NOTICE: NOT FOR OFFICIAL PUBLICATION.
UNDER ARIZONA RULE OF THE SUPREME COURT 111(c), THIS DECISION IS NOT PRECEDENTIAL
AND MAY BE CITED ONLY AS AUTHORIZED BY RULE.
IN THE
ARIZONA COURT OF APPEALS
DIVISION ONE
GREGSON J. PORTEOUS, Petitioner/Appellant,
v.
KAREN L. FRANCIES, Respondent/Appellee.
No. 1 CA-CV 19-0822 FC
FILED 10-15-2020
Appeal from the Superior Court in Maricopa County
No. FC2018-006750
The Honorable Kevin B. Wein, Judge
AFFIRMED
COUNSEL
kdlaw, P.C., Scottsdale
By Kiilu Davis, Sally M. Colton
Counsel for Petitioner/Appellant
REPPUCCI & ROEDER, PLLC, Phoenix
By Ryan M. Reppucci, Stacy L. Porter
Counsel for Respondent/Appellee
PORTEOUS v. FRANCIES
Decision of the Court
MEMORANDUM DECISION
Judge D. Steven Williams delivered the decision of the Court, in which
Presiding Judge Samuel A. Thumma and Judge David D. Weinzweig
joined.
W I L L I A M S, Judge:
¶1 Gregson J. Porteous (“Grandfather”) appeals the superior
court’s denial of his request for attorneys’ fees and costs. For the following
reasons, we affirm.
FACTUAL AND PROCEDURAL HISTORY
¶2 In 2016, Karen L. Francies (“Grandmother”) was appointed
temporary guardian of her minor grandchild. When the temporary
guardianship expired near the end of 2016, the Department of Child Safety
(“DCS”) brought a dependency action. The grandchild continued to live
with Grandmother throughout the dependency. In 2018, Grandmother was
appointed as the permanent guardian of the grandchild and, consequently,
the dependency action was dismissed.
¶3 While the dependency was still open, and shortly before
Grandmother’s appointment as permanent guardian, Grandfather filed this
family court action, seeking an order for visitation with the grandchild.

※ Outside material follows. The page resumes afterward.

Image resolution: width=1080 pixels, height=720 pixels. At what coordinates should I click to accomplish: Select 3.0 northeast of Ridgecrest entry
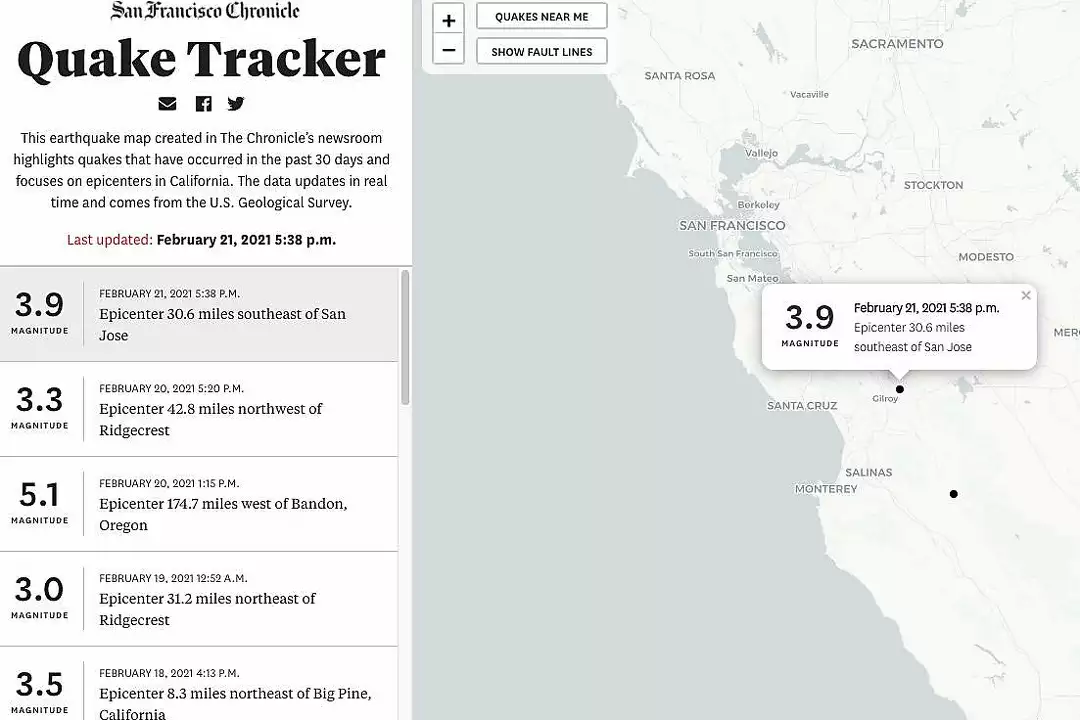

Grandmother and Grandfather, who are divorced, apparently have a
contentious relationship. Up to that point, Grandmother had refused to
allow Grandfather any visitation with their grandchild.
¶4 The court ruled on various pre-trial motions, including
granting Grandfather’s request for visitation on a temporary basis, and
denying Grandmother’s motion to dismiss. Trial on Grandfather’s petition
was initially scheduled for August 2019 but was continued upon the court’s
directive for the parties to earnestly seek a stipulated visitation agreement.
An agreement was reached the following month. The sole issue remaining
for the court was a request by each party for an award of attorneys’ fees and
costs. After the court denied both parties’ requests, Grandfather timely
appealed. We have jurisdiction pursuant Article 6, Section 9, of the Arizona
Constitution and A.R.S. § 12-120.21 (A)(1).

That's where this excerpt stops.